Top of PASSAGE

Best and Worst Foods?

Updated on September 27, 2016 in Diet
14 on April 6, 2016

Best and Worst Foods?

I don’t usually write about diet issues. Everyone talks about food too much already. But a recent article I read on WebMD, “Diabetic Food List: Best and Worst Choices,” upset me. It tells people to eat lots of carbohydrate and little fat, advice that has been damaging people with diabetes for decades.

WebMD follows the American Diabetes Association’s food pyramid. Here’s what they say:

 

The Diabetes Food Pyramid starts with breads, grains, and other starches at the base and rises to fats, oils, and sweets at the top. Here’s the full list of categories from bottom up:

  • Breads, grains, and other starches
  • Vegetables
  • Fruits
  • Meat, meat substitutes, and other protein
  • Dairy
  • Fats, oils, and sweets

Your goal for shopping and preparing meals is to choose more food from the base of the pyramid and less as you move toward the top.

What is wrong with this picture? I mean, it’s essentially the same as the food pyramid for the general public. It’s nice in a green-living, easy-on-the-planet kind of way.

But does it work for people with diabetes? Diabetes is a disease of carbohydrate metabolism. Because of problems with insulin production or insulin resistance, people with diabetes tend to have trouble using carbohydrates. And grains are the most concentrated sources of carbohydrates. So why do the ADA and WebMD tell us to eat so much of them?

Bottom of PASSAGE
Top of DATA EXCERPTS

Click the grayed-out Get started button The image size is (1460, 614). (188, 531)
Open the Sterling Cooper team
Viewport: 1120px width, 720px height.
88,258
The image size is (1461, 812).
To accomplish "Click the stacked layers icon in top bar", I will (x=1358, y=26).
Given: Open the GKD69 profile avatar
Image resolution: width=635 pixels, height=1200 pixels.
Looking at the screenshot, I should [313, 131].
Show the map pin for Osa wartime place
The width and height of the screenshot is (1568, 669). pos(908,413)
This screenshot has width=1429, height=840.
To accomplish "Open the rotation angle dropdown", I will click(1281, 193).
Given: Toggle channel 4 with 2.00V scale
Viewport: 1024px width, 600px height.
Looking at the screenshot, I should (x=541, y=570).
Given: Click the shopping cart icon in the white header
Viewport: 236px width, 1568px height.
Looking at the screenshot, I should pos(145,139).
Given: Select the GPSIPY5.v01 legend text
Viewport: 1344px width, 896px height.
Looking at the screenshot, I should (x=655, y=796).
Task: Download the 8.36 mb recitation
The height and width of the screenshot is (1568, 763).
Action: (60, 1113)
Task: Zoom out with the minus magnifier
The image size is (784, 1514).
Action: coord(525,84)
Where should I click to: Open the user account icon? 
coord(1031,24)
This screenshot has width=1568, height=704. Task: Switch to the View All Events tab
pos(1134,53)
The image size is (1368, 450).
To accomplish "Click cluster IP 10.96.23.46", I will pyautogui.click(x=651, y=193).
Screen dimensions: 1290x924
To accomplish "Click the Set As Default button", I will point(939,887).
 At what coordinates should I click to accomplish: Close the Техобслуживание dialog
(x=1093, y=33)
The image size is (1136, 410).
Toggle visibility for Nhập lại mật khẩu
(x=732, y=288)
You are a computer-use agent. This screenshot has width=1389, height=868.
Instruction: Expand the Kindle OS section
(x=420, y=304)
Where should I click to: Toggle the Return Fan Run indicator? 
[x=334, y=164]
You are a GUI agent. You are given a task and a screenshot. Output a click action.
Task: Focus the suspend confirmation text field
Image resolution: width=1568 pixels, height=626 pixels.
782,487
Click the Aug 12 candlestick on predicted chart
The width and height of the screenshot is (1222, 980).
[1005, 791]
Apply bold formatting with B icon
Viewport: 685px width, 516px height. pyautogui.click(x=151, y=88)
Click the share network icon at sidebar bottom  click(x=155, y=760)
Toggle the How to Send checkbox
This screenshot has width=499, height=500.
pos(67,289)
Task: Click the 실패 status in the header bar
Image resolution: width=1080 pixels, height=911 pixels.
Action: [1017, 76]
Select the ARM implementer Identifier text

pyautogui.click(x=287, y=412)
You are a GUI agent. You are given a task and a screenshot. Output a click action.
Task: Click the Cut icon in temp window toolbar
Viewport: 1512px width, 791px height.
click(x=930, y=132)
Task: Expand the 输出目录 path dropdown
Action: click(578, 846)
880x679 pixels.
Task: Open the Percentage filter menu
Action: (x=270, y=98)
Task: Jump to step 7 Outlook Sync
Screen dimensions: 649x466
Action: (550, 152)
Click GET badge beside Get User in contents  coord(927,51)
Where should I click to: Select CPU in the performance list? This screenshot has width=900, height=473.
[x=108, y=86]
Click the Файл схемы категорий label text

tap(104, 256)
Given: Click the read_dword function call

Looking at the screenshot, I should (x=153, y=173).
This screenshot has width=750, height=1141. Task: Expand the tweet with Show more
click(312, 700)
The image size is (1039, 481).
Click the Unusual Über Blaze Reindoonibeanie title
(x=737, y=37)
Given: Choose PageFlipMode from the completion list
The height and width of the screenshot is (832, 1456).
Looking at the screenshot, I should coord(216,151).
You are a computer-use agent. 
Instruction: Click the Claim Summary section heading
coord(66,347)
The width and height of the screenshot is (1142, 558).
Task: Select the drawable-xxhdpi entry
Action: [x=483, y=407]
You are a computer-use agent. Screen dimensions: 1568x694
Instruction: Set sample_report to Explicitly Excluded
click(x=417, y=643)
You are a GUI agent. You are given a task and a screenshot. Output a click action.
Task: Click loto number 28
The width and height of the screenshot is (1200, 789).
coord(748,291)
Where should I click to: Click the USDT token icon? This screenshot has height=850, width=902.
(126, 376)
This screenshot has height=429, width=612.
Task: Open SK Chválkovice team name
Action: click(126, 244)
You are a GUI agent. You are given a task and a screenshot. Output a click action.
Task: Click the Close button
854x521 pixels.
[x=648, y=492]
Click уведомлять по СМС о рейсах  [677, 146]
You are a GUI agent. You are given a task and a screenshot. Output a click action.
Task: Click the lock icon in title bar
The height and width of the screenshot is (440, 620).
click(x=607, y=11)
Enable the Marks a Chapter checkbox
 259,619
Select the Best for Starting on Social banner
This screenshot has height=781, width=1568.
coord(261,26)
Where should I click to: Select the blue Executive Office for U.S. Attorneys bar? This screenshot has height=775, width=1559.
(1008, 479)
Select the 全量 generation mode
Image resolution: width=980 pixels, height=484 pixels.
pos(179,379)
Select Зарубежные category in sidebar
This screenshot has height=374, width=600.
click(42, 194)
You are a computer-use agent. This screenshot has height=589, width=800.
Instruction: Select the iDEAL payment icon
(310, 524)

Bottom of DATA EXCERPTS

### WHAT YOU WILL DO
a. Translate this sentence from the blog post about diabetic diets into Spanish: "Diabetes is a disease of carbohydrate metabolism."
b. Write the next few paragraphs of the blog post about diabetic diets, picking up after its final sentence.
The listing has nothing to do with the text.

### YOUR RESPONSES
a. La diabetes es una enfermedad del metabolismo de los carbohidratos.

b.
 

Thirty-Eight Foods Not to Eat

“Best and Worst Foods” then lists 38 “bad” foods and their “good” alternatives. I seriously question how bad or good some of these foods are. Under “Breads or Grains,” they list “best choices” as whole grains and “worst choices” as processed grains and fried foods. Well, whole grains are definitely better than refined grains for most people, but they’re all grains. They’ll all raise your blood glucose — I hardly think they can be classed as “best” and “worst.”

Under “Vegetables,” they rate fresh, raw, or lightly cooked vegetables “best,” and canned or heavily sauced or buttered ones are “worst.” OK, can’t argue that fresh is better, but from here on, the whole list is all about reducing fats. This is questionable advice, isn’t it? Fats have been demonized by health promoters for years, but the new accredited reports say that our bodies need it. You have to get your calories somewhere, and if you are going to reduce carbohydrate, you will need to eat more fat and protein.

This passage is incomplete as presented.